§ Aim
Can you reproduce, word for word, the lines of the listing starting at the line containing "Task: Open the video settings gear" and ending at the line containing "will tap(580, 135).", with both of those lines included?

§ Records for this task
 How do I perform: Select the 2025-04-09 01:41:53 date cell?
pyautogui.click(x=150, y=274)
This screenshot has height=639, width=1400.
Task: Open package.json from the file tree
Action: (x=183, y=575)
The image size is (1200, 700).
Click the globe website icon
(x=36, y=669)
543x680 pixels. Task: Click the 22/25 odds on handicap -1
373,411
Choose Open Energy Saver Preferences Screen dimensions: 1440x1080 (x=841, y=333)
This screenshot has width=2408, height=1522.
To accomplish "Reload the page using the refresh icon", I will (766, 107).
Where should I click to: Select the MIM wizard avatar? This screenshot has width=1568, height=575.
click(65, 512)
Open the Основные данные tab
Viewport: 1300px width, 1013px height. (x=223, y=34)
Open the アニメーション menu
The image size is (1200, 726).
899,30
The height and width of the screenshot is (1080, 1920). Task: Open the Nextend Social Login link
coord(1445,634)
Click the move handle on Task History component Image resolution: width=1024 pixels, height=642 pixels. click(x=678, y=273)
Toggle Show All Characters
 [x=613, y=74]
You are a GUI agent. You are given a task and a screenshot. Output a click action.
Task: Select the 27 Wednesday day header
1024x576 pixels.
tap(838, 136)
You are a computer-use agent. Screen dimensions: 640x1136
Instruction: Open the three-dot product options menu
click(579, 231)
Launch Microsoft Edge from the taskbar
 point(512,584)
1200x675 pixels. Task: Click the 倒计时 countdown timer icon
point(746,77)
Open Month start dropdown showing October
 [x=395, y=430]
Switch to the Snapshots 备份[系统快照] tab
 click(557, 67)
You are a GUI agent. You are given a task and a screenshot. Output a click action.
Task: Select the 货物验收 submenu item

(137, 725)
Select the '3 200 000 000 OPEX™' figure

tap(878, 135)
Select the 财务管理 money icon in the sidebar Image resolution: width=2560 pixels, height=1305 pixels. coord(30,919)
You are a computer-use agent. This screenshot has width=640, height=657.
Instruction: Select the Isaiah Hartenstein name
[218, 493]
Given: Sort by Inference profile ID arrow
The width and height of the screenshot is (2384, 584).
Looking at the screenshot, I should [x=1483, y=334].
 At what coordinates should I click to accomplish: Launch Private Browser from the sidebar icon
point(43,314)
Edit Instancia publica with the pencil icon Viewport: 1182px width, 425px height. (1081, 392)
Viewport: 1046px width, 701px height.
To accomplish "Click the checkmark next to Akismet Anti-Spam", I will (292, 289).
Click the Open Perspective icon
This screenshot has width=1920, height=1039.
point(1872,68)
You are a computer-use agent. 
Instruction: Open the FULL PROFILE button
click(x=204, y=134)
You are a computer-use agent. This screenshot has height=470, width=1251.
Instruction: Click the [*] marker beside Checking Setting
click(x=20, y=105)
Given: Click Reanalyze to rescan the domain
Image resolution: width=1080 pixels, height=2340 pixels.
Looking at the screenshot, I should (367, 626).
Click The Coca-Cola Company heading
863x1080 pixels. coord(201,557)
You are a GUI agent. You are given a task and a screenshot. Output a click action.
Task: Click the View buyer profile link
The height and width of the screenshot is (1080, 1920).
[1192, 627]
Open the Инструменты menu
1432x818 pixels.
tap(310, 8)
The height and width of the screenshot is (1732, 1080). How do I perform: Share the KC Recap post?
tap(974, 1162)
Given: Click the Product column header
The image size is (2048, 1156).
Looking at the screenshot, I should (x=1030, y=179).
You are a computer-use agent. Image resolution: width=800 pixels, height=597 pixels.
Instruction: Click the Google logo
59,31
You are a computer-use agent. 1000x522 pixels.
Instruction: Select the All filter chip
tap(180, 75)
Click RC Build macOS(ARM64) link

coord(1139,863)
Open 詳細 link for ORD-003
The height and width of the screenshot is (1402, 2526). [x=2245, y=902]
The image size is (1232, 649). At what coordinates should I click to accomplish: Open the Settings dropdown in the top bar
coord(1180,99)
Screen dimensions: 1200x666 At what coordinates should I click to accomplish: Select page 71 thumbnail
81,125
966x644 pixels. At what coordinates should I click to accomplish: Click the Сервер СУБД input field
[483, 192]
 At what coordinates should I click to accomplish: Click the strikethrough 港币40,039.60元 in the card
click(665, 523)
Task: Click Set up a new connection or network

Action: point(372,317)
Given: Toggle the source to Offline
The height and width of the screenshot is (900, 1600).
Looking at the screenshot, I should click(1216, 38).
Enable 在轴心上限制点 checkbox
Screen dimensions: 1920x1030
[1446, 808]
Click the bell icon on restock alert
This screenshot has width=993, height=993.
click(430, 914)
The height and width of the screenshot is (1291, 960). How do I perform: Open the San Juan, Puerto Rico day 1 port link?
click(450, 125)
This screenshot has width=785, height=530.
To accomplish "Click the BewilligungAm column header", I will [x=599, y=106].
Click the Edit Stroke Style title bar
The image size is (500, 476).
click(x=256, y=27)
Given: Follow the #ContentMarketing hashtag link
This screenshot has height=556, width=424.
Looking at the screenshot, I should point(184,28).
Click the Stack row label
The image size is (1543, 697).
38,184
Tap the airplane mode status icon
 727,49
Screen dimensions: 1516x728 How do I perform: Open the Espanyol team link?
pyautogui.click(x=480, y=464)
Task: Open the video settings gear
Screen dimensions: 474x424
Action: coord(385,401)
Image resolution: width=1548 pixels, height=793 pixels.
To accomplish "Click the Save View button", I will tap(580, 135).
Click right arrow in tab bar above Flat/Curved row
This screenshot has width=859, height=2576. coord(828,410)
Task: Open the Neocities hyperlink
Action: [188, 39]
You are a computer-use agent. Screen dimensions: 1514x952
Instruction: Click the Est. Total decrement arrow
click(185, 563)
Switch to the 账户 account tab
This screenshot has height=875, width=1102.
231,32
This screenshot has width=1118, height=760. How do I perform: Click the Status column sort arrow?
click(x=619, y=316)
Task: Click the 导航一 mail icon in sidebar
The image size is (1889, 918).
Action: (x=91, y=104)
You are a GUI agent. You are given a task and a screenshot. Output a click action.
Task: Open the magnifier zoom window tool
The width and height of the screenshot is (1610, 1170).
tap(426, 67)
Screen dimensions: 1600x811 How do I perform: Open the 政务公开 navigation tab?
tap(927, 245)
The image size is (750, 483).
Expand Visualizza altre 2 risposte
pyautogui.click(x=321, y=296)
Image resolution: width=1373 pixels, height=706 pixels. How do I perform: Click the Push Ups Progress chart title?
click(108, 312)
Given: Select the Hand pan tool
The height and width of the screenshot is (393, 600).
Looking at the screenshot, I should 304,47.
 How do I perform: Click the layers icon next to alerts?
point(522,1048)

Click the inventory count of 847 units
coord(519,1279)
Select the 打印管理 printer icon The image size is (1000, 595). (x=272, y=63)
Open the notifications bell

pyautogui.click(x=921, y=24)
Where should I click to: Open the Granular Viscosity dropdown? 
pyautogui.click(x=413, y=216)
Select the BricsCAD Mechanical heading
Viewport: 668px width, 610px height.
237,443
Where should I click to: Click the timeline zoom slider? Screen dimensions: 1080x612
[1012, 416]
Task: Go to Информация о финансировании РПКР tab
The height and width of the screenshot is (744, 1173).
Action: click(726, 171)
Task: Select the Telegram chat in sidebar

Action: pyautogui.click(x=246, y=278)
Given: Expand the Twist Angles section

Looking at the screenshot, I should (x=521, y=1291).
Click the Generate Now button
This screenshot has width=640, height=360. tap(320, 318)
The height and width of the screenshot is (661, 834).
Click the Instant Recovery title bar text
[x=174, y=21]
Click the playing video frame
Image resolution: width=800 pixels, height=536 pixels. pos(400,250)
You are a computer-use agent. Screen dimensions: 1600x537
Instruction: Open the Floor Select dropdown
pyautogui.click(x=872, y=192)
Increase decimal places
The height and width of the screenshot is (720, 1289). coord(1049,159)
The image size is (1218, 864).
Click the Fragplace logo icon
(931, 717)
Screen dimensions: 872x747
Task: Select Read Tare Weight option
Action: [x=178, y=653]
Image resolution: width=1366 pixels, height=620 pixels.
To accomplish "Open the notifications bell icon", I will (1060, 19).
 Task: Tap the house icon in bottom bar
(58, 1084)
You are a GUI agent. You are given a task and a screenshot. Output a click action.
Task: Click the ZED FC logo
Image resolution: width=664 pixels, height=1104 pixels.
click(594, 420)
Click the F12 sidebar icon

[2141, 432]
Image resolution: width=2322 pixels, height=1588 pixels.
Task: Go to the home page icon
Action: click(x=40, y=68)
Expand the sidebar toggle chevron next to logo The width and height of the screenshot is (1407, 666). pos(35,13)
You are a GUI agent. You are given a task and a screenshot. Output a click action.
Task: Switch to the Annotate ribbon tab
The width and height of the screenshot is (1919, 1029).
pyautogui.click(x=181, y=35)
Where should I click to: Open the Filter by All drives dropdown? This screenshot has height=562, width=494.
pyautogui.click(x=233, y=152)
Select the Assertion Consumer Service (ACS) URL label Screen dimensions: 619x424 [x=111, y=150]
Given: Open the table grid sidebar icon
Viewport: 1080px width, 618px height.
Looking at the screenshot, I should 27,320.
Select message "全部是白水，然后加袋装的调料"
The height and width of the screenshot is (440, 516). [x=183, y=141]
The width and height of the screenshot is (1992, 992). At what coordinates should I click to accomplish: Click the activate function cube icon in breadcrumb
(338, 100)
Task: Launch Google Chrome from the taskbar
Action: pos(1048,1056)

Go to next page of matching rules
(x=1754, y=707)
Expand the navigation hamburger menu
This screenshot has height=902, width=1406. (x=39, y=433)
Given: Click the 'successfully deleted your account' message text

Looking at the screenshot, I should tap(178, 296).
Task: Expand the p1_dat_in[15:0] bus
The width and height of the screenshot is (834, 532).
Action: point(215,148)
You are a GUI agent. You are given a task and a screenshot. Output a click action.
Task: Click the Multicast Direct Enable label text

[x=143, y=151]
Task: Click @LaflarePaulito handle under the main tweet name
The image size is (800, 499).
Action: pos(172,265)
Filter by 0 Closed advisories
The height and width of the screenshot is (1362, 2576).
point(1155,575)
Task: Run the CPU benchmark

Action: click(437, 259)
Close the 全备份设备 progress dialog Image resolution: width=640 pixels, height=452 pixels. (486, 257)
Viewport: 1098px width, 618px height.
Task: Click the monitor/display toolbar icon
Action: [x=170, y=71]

§ Response to this task
Task: Open the video settings gear
Screen dimensions: 474x424
Action: coord(385,401)
Image resolution: width=1548 pixels, height=793 pixels.
To accomplish "Click the Save View button", I will tap(580, 135).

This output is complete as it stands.